* TASK DIRECTIONS
In the article about the bridge named for Cecil Y. Ware, on what date did he die?

* DOCUMENT
+ + + + + + +

Sign In | Create an Account | Welcome, . My Account | Logout | Subscribe | Submit News | Contact Us | Home RSS
 
 
 

Bridge named for war veteran

Cecil Y. Ware was the first Upshur County native to die in Vietnam

June 25, 2012
By John Wickline - Staff Writer (jwickline@theintermountain.com.) , The Inter-Mountain

The first Upshur County native to die in the Vietnam War was memorialized Saturday afternoon with the naming of a bridge on the Alton Road.

Staff Sgt. Cecil Y. Ware died Feb. 24, 1966, from wounds suffered while his artillery unit was closing in on a Vietcong machine gun nest near Binh Duong Province in South Vietnam. The 34-year-old French Creek man had been in Vietnam just four months previously.

The son of Rosie and Coleman Ware, he had enlisted in the Army in 1952 after working in the logging industry following high school.

Article Photos

The Inter-Mountain photo by John Wickline
Del. Bill Hamilton, left, presents Carmen Ware with a copy of the sign that is on the Alton Road bridge that honors her late father, Cecil Ware. Cecil Ware, a staff sergeant in the U.S. Army, was the first Upshur County resident killed in war in Vietnam.

Ware served tours in Germany and Korea during his time in the Army prior to getting assigned to his duties as a cannon crew member in Vietnam.

+ + + + + + +

* SUPPLIED DATA
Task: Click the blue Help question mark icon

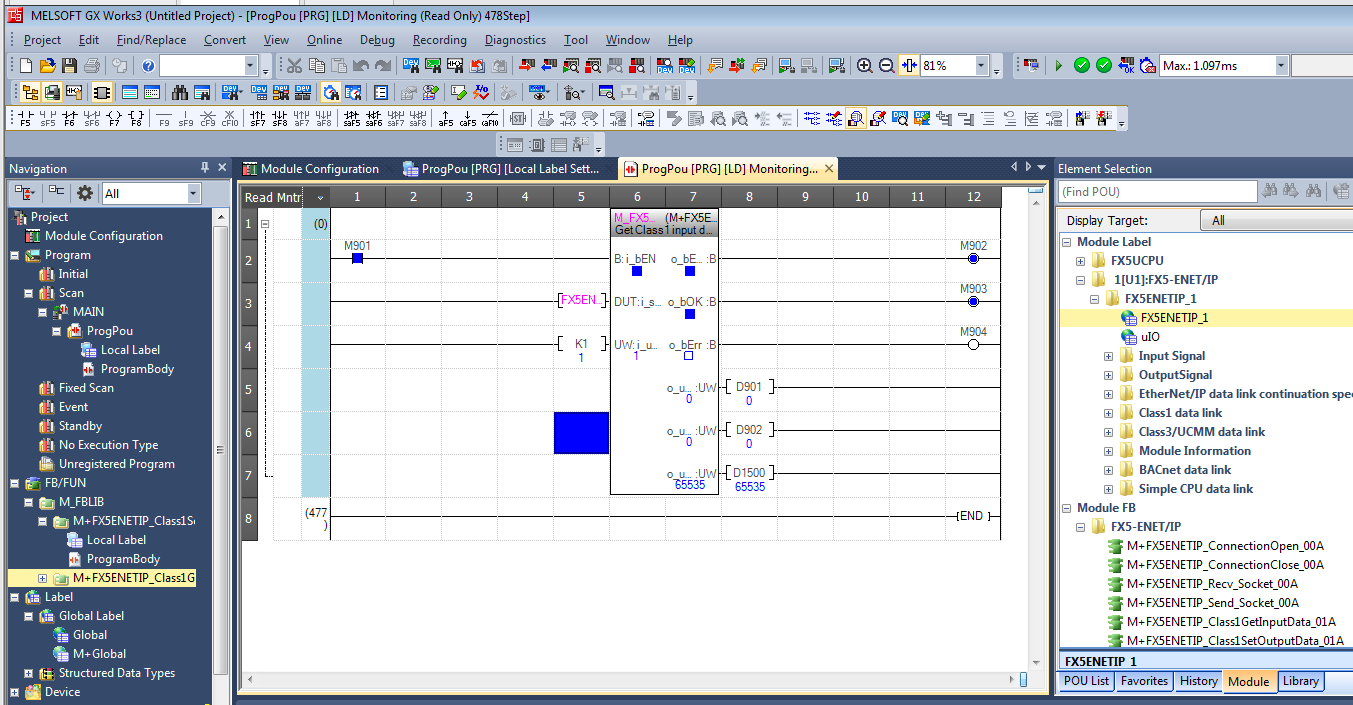Action: click(148, 66)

+ + + + + + +

* SOLUTION BELOW
Feb. 24, 1966